◆ READING TEXT ◆
One of the things that people talk about in college and then grad school is how you have to learn to ask for things if you want them, and this postdoc epitomizes this need. After receiving my ID card, my entire orientation to the postdoc consisted of not giving me a key to my office (they didn't have an extra) and telling me to have a nice year. Presumably I was supposed to race down the hall and sit down at my computer and write a paper.

I do have work to do. But somehow being given the empty half of a dimly-lit shared office that I don't have a key to, with no printer access, no phone to call my advisor to make an appointment, feels like I don't really have anything to do until the room gets a bit more populated. I know that there is no inspiration for work. You just have to do it. Even without a printer. And when I have a draft to print, I will have to find a way to print it.

So I will go back to my office, work for an hour, and see what comes out of it.

Sunday, August 17, 2008

Aftermath of this postdoc

My postdoc advisor keeps writing to me to ask me to perform various secretarial tasks --- not terribly time-consuming, but a total of 45 minutes that I don't feel like I have as I prepare to move and start a new postdoc that I am trying to be extremely conscientious about. I told him that I was surprised to continue getting requests for secretarial, to which he replied that he was surprised at my response, since he doesn't feel that I have put in as much time as I was paid for this year, though he admits he could be wrong.

◆ SUPPLIED INFORMATION ◆
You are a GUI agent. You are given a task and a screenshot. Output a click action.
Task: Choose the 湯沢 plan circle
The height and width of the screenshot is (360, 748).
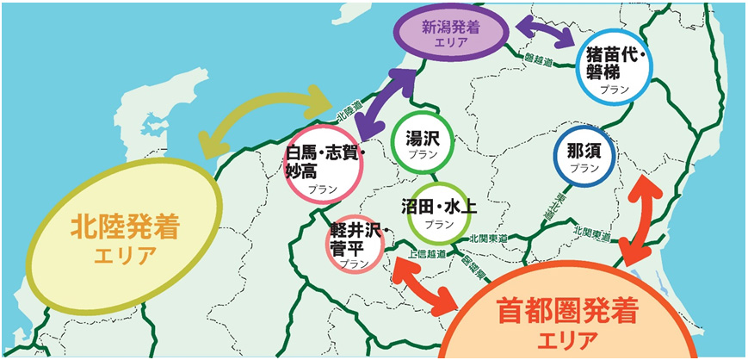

◆ TASKS TO CARRY OUT ◆
a – Can you condense the paragraph of the postdoc text that begins "My postdoc advisor keeps writing" into a short bulleted list that keeps its main facts?
b – Would you reproduce the postdoc text word for word between "One of the things" and "write a paper.", inclusive?
The listing plays no part in what is asked here.

◆ ANSWER LIST ◆
a –
- My postdoc advisor keeps asking me to do secretarial tasks.
- They aren't very time-consuming, but they add up to 45 minutes that I feel I don't have while I prepare to move and start a new postdoc that I want to be very conscientious about.
- I told him I was surprised that the requests kept coming.
- He replied that he was surprised at my response, because he feels I haven't put in as much time as I was paid for this year, though he admits he could be wrong.

b –
One of the things that people talk about in college and then grad school is how you have to learn to ask for things if you want them, and this postdoc epitomizes this need. After receiving my ID card, my entire orientation to the postdoc consisted of not giving me a key to my office (they didn't have an extra) and telling me to have a nice year. Presumably I was supposed to race down the hall and sit down at my computer and write a paper.